SciStarter, una plataforma estadounidense que reúne iniciativas científicas internacionales, entre ellas, proyectos impulsados por la NASA y plataformas como iNaturalist, ha aceptado un proyecto de ciencia ciudadana que ha sido desarrollado en Sevilla.
Firmado por Francisco Javier Lobo Cabrera – científico de datos y doctor en Biotecnología por la Universidad Pablo de Olavide – y José Antonio Prado Bassas – profesor y vicedecano en la Facultad de Matemáticas de la Universidad de Sevilla -, el proyecto Proteins Mosaic Q Project, al que recientemente se ha sumado como colaboradora María de los Ángeles García-Rosales Delgado, bióloga por la Universidad de Sevilla, busca reunir evidencia de una propiedad estructural presente en las proteínas.
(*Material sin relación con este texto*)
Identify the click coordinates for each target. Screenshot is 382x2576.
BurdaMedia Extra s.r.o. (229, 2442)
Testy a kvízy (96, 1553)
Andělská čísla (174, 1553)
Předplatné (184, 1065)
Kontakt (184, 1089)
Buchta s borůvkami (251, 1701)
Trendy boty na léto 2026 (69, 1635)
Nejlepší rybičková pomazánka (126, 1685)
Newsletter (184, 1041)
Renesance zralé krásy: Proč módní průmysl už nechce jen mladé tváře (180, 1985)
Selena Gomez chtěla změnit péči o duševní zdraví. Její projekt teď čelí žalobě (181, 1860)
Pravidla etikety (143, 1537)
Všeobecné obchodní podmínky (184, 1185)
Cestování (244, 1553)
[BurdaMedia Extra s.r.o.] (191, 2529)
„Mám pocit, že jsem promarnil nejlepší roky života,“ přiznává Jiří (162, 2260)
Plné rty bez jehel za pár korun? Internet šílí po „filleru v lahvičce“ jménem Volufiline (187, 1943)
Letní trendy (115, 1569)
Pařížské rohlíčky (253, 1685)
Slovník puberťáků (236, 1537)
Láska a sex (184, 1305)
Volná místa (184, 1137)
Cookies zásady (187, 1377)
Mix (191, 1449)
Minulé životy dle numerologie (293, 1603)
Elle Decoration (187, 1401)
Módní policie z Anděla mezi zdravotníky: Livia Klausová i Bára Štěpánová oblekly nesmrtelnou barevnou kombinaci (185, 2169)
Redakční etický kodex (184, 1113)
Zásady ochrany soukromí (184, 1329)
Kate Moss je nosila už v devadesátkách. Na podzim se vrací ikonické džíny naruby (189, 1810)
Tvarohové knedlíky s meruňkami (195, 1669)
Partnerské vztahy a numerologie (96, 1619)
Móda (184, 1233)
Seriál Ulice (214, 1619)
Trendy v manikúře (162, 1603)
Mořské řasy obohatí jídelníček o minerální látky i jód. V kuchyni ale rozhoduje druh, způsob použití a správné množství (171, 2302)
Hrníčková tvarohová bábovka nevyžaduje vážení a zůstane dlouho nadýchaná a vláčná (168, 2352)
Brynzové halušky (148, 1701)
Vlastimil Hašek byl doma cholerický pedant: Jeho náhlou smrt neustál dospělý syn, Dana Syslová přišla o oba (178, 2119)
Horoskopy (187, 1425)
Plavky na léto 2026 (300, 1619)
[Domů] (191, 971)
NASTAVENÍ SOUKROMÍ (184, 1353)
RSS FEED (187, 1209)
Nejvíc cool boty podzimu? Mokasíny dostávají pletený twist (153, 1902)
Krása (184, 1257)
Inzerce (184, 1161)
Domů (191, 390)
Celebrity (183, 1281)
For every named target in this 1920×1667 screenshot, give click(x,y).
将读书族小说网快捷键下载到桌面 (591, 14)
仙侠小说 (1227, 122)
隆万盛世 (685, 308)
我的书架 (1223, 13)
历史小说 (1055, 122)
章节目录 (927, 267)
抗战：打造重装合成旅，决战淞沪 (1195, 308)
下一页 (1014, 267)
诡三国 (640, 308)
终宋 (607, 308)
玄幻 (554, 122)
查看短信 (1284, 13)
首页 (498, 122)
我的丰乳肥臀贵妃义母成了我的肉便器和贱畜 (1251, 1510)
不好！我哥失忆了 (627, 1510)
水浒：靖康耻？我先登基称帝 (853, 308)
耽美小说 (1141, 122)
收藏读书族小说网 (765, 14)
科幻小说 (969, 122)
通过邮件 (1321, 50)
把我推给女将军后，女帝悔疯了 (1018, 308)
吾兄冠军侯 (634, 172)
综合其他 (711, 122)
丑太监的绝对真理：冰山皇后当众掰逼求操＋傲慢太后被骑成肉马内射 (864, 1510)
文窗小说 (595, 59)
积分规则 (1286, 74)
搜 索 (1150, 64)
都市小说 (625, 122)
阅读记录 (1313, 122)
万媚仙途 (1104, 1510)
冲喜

El modelo de mosaico Q parte de un trabajo extenso de análisis de datos experimentales y de múltiples simulaciones estocásticas de estructura, y alcanza un R2 del 97.9%, lo que supone una señal clara sobre todo en el campo de la biología, donde a diferencia de otros campos como la física siempre hay mayor variabilidad.
“Lo más interesante es que se demuestra que esta propiedad no es azarosa, estando presente en las más de 160000 estructuras proteicas analizadas. La admisión en SciStarter supone un reconocimiento del valor del proyecto y su enfoque de ciencia ciudadana”, señalan.
El estudio realiza un análisis matemático/computacional a gran escala a partir de datos de estructura 3D de proteínas, obteniendo una disposición particular de los aminoácidos (mosaico Q) común a ellas.
Pero, ¿en qué consiste esta propiedad exactamente? Realmente, se trata de una forma de organización de los aminoácidos (los “ladrillos” que conforman las proteínas) en el espacio tridimensional.
Hasta ahora, se sabía que los aminoácidos de tipo hidrofóbico tendían a localizarse juntos en la estructura en lo que se conoce como núcleo hidrofóbico.
Lo que propone el mosaico Q es que, además de esto, el resto de aminoácidos tienden a agruparse en grupos de aproximadamente ocho de acuerdo a su tipo químico (polar, ácido, básico o especial).
Se aceptan observadores independientes.
Una de las características de Proteins Mosaic Q Project es su naturaleza colaborativa. Cualquier investigador/a o persona interesada puede contribuir como observador independiente.
Esto es debido a que el mosaico Q, además de inferir estadísticamente, también puede apreciarse visualmente de forma directa en imágenes de estructura de proteínas. La iniciativa cuenta con múltiples seguidores en Linkedin, con profesionales del campo de la bioinformática y análisis de datos.
“Estamos ahora en plena fase de difusión y queremos que esta colaboración siga creciendo”, afirman.